In relation to the properties that refer to the movement of products and people, the means of communication or means of transport, the oldest are the land routes, such as incense, in Israel. There are no references in the lists of heritage to the sea routes, so important in Antiquity, even though the coastal cities of the Mediterranean had ports that have demanded important engineering works and that submerged in the sea there is a recognized amount of wrecks that would provide very relevant information about this traffic.

In this sense, the wrecks of Murcia come to fill an important gap in the list, as well as the assets of the Castillo de Doña Blanca and the Stone Wine Presses. They demonstrate the existence of exchanges between the Western and Eastern Mediterranean in early times and the full integration of Iberian societies in the rest of the ancient Mediterranean civilizations.

According to the comparative analysis with remains related to the archeology of wine, the construction of wineries and wineries outside the habitat areas, next to the fields, is documented in the written sources for the Eastern Mediterranean since the 3rd millennium BC, without archeology having been able to confirm the data referred to in these documents.

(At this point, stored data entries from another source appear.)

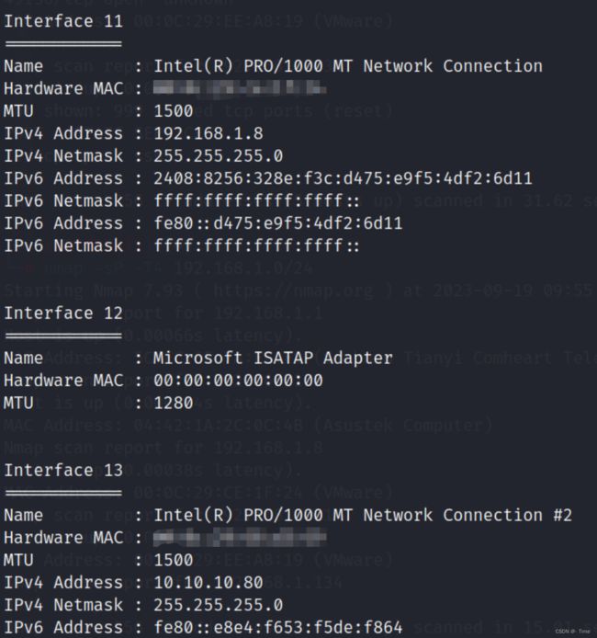Click netmask 255.255.255.0 under Interface 11
Image resolution: width=597 pixels, height=638 pixels.
point(219,156)
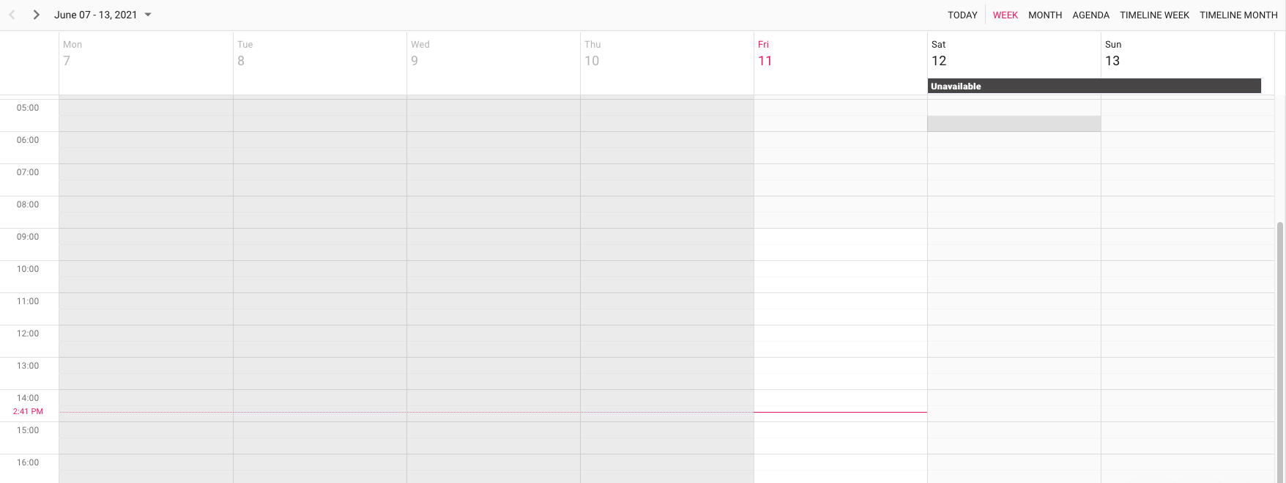Select the WEEK view tab
This screenshot has height=483, width=1286.
[1005, 15]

Also the stone wine presses are distributed by other countries in southern Europe, but most are not contextualized archaeologically, without stratigraphic levels or associated remains (Guarda, Oporto, Viseu, Vila Real). Some are ascribed to Roman times, although these dates are not exempt from controversy (Alta Extremadura, Soboes da Mina, Vale do Merinha, Regina, Tolmo de Minateda), or late dates or Visigoths (Mayoralguillo de Vargas, Cáceres) and others directly to the Middle Ages (Sonsierra and Labastida, in La Rioja, or Lleida). On the contrary, the wine presses of The Wine in Iberia are associated without any doubt with archaeological materials and clearly Iberian structures.

These structures, outside urban centers or permanent settlements, offer an example of the great technological, cultural and economic development of the Iberian peoples. One of the most outstanding civilizations of the shores of the Mediterranean in ancient times, which has no presence in the UNESCO Heritage lists.

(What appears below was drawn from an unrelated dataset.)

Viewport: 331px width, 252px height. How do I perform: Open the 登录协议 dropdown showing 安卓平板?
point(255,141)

Thus, there have not been found sets or elements of characteristics similar to those that make up The Wine in Iberia, so their inclusion fills a gap in the world heritage, since there is no representation of wrecks or rock wine production centers. The properties that are presented as part of this proposal do not have parallelism among other properties included in the lists for chronological and cultural purposes, even though all of them present sufficient demonstrative elements of their universal value. All of them reflect, within their typology, a chrono-cultural reference frame to be the oldest in the Iberian Peninsula (case of the stone wine presses), or Mediterranean (the wrecks of Murcia, like the oldest Phoenician boats). In addition, and despite its complexity and importance in the Ancient Mediterranean, the Iberian Culture is not represented in the lists, so the inclusion of these properties in series, which illustrate it so well, is clearly necessary.

Therefore, the inclusion of The Wine in Iberia in the UNESCO Heritage List is fully justified not only for cultural and social reasons, but also because it proves that, from very early dates, wine was a symbol of Mediterranean cultural identity.